** Kutipan untuk Dibaca **
==========

Begitupun dengan para habaib dan auliyah. Mereka ini datang jauh-jauh dari Yaman untuk menyebarkan risalah Nabi Muhammad SAW di Maluku tidak lepas dari keikhlasan dan semangat jihad dalam diri mereka untuk menyampaikan dakwah. “Jadi, kemuliaan mereka itu karena didasarkan pada semangat jihad dan keikhlasan,” ujar Habib Assagaf.

Ia mengingatkan agar motivasi para santri dan pendakwah di daerah ini tidak semata-mata mengembangkan kemampuan berdakwah saja, tapi mereka juga harus menjadi seorang pedagang sukses untuk membantu dakwah mereka.

Ia mengaku miris jika ada anggapan para santri dan dai kita tidak mau bekerja cukup hanya sebagai pendakwah saja. Kelihatannya hebat tapi sesungguhnya ini adalah kemerosotan.

Sejarah mencatat orang-orang saleh kita dulu selain sebagai pendakwah mereka juga adalah saudagar. Orang-orang saleh itu tidak menjadikan dakwah sebagai sarana mencari nafkah, tapi mereka juga bekerja sebagai pedagang. Mereka adalah orang-orang yang gigih dalam berjihad. Di pagi hari mereka bekerja, berdagang, dan berjualan di pasar kemudian berdakwah.

Kalau kita menjadikan medan dakwah sebagai lahan mencari nafkah maka kita hanya mendapat makannya saja. Tapi sir (rahasia) atau kehebatannya tidak tampak, karena motivasi atau niat kita hanya mencari nafkah.

“Ketika pulang ke rumah kita hanya mendapat uang yang banyak untuk membeli rumah atau baju dll hanya itu yang kita dapat. Tidak lebih. Tidak ada rahasia (kehebatan) atau ster yang kita dapat dari dakwah tersebut,” ujarnya.

Di sini bedanya ustad-ustad kita dulu karena mereka tidak mencari nafkah dengan mengajari orang. Tidak banyak retorika dan bahasanya sederhana tapi justeru inilah yang terus terpendam dalam hati sanubari setiap orang yang diajarkan.

Itulah tanda kemuliaan guru-guru, habaib, auliyah dan orang-orang saleh kita dulu karena keikhlasannya dalam berdakwah.

*
Haul akbar yang digelar Minggu, (10/11/24), itu merupakan kali ketiga yang diadakan oleh Majelis Ratib dan Maulid Al Husaini Ambon bersama DPC Rabithah Alawiyah Ambon untuk mengenang Habib Ali Bin Muhammad Alhabsyi asal Yaman dan para ulama se-Maluku.

==========

Data sumber
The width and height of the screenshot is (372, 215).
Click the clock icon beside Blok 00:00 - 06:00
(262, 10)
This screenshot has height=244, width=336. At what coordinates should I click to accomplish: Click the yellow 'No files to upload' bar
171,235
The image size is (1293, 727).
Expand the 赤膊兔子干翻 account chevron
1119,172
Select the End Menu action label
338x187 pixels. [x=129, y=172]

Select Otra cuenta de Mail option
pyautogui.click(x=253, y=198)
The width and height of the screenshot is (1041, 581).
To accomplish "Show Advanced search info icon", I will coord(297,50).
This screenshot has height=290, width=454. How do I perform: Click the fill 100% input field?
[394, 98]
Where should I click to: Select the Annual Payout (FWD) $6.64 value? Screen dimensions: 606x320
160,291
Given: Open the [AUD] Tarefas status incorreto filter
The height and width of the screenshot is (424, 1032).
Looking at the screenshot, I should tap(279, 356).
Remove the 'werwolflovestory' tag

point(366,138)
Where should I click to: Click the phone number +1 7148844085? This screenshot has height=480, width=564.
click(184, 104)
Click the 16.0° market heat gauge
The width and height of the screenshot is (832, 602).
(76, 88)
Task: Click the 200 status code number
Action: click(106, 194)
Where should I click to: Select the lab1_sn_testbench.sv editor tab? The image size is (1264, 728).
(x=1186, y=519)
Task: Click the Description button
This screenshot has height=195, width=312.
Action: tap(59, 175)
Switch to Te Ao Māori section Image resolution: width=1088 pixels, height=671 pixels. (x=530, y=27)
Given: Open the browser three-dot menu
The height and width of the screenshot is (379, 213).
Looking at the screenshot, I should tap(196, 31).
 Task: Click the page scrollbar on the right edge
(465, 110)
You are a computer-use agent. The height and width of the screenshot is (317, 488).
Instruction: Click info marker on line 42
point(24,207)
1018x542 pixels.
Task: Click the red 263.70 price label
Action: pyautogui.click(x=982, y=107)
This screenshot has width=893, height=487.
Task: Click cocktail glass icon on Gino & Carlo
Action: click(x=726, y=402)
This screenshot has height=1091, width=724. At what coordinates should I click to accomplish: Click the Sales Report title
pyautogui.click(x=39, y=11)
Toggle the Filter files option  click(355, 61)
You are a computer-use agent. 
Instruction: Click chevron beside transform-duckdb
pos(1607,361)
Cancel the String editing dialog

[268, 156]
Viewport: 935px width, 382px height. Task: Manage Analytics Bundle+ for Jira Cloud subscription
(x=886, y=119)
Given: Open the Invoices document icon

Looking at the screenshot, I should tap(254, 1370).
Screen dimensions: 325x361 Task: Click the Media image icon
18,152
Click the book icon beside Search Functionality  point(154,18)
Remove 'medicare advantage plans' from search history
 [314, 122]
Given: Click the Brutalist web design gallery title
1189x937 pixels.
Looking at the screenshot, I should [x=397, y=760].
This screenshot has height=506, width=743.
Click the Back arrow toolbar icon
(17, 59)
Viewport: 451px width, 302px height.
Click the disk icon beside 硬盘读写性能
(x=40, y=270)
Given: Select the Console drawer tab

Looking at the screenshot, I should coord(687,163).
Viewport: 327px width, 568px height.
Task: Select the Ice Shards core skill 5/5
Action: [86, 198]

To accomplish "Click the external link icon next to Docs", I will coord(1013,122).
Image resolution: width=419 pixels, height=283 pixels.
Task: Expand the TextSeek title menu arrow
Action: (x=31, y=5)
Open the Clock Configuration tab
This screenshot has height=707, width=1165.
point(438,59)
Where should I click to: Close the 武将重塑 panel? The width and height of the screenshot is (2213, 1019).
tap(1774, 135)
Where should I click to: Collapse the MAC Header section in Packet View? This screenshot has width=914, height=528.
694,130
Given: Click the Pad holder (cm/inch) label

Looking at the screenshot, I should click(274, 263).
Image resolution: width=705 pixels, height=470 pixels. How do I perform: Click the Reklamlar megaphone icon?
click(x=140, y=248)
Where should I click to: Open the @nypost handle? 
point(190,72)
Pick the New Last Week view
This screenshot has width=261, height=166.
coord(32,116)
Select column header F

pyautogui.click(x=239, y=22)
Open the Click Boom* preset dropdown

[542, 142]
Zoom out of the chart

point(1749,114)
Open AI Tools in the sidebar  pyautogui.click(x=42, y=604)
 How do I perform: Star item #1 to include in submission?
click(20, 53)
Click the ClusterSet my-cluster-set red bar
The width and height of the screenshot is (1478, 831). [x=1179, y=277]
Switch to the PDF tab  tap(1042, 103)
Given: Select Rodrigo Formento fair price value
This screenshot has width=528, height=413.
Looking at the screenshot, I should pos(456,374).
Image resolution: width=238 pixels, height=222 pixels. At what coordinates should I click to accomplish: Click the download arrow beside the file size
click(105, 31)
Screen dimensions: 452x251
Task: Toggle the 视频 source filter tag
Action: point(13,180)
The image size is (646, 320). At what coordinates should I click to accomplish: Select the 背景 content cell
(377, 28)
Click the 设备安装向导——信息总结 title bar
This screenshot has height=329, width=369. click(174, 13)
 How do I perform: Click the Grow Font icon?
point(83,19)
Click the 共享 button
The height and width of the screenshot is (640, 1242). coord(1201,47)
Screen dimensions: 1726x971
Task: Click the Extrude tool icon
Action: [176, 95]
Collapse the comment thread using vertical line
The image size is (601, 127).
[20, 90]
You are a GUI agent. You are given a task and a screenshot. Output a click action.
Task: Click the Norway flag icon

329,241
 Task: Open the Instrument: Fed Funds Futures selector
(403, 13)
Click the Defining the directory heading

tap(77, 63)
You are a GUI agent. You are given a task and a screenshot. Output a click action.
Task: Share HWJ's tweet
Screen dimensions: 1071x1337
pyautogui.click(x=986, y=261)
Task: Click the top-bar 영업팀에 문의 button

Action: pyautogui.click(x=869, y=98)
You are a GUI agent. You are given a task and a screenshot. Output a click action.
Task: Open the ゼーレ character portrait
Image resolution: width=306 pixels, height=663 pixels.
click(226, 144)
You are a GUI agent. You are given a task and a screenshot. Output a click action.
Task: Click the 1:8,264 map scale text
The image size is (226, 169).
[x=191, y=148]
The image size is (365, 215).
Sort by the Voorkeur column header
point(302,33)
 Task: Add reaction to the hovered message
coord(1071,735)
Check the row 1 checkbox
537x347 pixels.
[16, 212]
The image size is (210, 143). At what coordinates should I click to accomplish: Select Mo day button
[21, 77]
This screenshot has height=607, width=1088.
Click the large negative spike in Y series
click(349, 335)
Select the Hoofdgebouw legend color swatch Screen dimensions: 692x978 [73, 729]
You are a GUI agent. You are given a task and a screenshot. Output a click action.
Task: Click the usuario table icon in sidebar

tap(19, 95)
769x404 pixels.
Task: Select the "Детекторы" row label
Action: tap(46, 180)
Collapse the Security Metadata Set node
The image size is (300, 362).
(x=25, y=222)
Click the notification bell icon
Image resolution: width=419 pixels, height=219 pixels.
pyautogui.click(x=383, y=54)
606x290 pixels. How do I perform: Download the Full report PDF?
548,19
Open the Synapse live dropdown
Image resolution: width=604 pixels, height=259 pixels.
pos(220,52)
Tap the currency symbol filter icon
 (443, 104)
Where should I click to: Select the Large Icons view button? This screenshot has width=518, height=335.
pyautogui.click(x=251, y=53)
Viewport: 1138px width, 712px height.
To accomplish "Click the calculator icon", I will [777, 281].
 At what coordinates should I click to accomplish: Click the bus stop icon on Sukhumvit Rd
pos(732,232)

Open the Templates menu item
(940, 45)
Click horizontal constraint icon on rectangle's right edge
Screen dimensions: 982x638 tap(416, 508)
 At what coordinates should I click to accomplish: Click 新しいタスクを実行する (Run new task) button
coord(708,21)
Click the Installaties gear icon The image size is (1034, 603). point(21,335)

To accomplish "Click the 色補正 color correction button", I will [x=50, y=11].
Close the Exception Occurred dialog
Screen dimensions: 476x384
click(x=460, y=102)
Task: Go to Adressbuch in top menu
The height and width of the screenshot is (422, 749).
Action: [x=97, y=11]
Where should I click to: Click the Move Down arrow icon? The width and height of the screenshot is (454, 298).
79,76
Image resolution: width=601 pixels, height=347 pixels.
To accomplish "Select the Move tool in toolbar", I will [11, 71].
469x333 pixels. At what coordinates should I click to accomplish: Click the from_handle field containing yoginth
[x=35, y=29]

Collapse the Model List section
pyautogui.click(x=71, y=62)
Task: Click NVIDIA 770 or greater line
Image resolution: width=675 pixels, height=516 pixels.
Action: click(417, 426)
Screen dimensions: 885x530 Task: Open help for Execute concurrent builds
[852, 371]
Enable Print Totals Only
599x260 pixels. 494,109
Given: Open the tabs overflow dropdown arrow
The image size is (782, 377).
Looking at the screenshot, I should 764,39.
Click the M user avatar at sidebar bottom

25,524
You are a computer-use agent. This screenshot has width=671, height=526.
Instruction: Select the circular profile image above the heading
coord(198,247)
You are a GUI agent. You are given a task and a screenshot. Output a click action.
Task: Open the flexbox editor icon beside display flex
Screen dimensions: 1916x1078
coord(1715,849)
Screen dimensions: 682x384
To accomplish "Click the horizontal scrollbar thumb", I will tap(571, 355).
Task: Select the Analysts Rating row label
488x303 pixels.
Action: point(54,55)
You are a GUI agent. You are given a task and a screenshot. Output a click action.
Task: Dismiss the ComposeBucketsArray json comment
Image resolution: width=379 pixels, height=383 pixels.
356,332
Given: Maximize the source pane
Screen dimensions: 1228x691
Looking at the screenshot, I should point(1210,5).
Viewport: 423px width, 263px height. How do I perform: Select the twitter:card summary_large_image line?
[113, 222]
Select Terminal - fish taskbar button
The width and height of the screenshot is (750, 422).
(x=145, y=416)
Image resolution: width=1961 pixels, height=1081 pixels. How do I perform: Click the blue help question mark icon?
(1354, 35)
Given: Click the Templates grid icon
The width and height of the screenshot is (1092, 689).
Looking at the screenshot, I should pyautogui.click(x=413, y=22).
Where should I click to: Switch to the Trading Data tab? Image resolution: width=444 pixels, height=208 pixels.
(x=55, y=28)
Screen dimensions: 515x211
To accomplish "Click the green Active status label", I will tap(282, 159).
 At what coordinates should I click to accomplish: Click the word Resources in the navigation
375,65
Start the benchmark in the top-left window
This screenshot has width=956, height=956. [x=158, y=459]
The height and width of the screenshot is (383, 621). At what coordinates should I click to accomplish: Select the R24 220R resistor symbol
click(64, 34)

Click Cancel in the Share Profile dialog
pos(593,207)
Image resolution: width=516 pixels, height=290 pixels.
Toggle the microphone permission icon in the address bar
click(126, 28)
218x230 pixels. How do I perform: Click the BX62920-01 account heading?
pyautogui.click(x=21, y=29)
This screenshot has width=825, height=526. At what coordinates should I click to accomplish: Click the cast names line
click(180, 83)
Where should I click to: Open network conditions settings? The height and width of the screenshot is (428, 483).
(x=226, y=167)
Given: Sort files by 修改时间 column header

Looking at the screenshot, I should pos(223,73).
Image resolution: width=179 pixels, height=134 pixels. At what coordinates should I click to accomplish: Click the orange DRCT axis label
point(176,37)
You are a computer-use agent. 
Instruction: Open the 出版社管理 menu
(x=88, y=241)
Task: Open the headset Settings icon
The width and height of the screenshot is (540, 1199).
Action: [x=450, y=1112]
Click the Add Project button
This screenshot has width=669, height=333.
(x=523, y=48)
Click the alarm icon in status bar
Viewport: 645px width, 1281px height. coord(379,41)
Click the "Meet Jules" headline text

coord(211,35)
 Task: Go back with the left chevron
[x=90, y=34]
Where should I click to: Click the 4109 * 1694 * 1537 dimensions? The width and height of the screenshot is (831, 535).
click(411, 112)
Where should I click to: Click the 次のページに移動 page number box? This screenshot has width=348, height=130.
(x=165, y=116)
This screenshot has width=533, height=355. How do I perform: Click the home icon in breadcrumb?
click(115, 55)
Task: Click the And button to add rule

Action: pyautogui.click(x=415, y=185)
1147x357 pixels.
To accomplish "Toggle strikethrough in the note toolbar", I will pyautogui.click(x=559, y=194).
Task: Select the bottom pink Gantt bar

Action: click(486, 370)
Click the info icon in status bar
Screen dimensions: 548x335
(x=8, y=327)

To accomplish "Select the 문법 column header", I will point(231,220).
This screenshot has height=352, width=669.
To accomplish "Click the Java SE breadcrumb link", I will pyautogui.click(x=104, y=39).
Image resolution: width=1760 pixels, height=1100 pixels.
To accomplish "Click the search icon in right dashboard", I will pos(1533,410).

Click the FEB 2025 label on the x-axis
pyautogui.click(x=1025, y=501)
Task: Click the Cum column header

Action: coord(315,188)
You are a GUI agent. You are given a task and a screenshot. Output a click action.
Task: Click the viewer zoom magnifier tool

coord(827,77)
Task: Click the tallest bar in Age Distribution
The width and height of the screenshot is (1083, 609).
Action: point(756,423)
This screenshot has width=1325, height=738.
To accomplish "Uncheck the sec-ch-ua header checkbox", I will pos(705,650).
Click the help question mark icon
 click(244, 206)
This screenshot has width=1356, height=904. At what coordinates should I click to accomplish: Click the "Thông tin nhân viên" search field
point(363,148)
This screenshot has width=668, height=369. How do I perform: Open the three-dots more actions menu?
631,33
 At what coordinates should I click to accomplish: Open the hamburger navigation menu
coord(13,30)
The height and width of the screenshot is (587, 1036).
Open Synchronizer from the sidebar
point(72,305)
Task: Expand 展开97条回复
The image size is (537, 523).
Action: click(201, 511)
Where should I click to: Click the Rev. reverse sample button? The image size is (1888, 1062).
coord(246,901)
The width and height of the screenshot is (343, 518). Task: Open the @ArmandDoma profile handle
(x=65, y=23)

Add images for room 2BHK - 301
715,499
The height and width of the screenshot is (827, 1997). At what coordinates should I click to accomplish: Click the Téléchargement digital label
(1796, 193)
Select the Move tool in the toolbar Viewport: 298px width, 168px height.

==========

** Tugas yang Dikerjakan **
#1 Ambil dari kutipan tentang dakwah bagian mulai dari "Ia mengingatkan agar" sampai dengan "pasar kemudian berdakwah.", kedua ujungnya ikut disalin.
#2 Jawab pertanyaan berikut berdasarkan kutipan tentang dakwah.
(a) Dari mana para habaib dan auliyah datang untuk menyebarkan risalah Nabi Muhammad SAW di Maluku?
(b) Apa saja yang dikerjakan orang-orang saleh dulu di pagi hari sebelum berdakwah?
(c) Haul akbar yang digelar Minggu, (10/11/24), itu diadakan untuk kali keberapa?
#3 Tentukan apakah setiap pernyataan di bawah ini sesuai dengan kutipan tentang dakwah. Jawab ya atau tidak, lalu kutip kata-kata dari kutipan yang menentukan jawabannya.
(a) Habib Assagaf mengatakan kemuliaan para habaib dan auliyah didasarkan pada semangat jihad dan keikhlasan.
(b) Ustad-ustad kita dulu mencari nafkah dengan mengajari orang.
(c) Haul akbar itu diadakan oleh Majelis Ratib dan Maulid Al Husaini Ambon tanpa pihak lain.

** Jawaban yang Diharapkan **
#1
Ia mengingatkan agar motivasi para santri dan pendakwah di daerah ini tidak semata-mata mengembangkan kemampuan berdakwah saja, tapi mereka juga harus menjadi seorang pedagang sukses untuk membantu dakwah mereka.

Ia mengaku miris jika ada anggapan para santri dan dai kita tidak mau bekerja cukup hanya sebagai pendakwah saja. Kelihatannya hebat tapi sesungguhnya ini adalah kemerosotan.

Sejarah mencatat orang-orang saleh kita dulu selain sebagai pendakwah mereka juga adalah saudagar. Orang-orang saleh itu tidak menjadikan dakwah sebagai sarana mencari nafkah, tapi mereka juga bekerja sebagai pedagang. Mereka adalah orang-orang yang gigih dalam berjihad. Di pagi hari mereka bekerja, berdagang, dan berjualan di pasar kemudian berdakwah.

#2
(a) Dari Yaman.
(b) Mereka bekerja, berdagang, dan berjualan di pasar.
(c) Kali ketiga.

#3
(a) Ya: "Jadi, kemuliaan mereka itu karena didasarkan pada semangat jihad dan keikhlasan"
(b) Tidak: "karena mereka tidak mencari nafkah dengan mengajari orang"
(c) Tidak: "oleh Majelis Ratib dan Maulid Al Husaini Ambon bersama DPC Rabithah Alawiyah Ambon"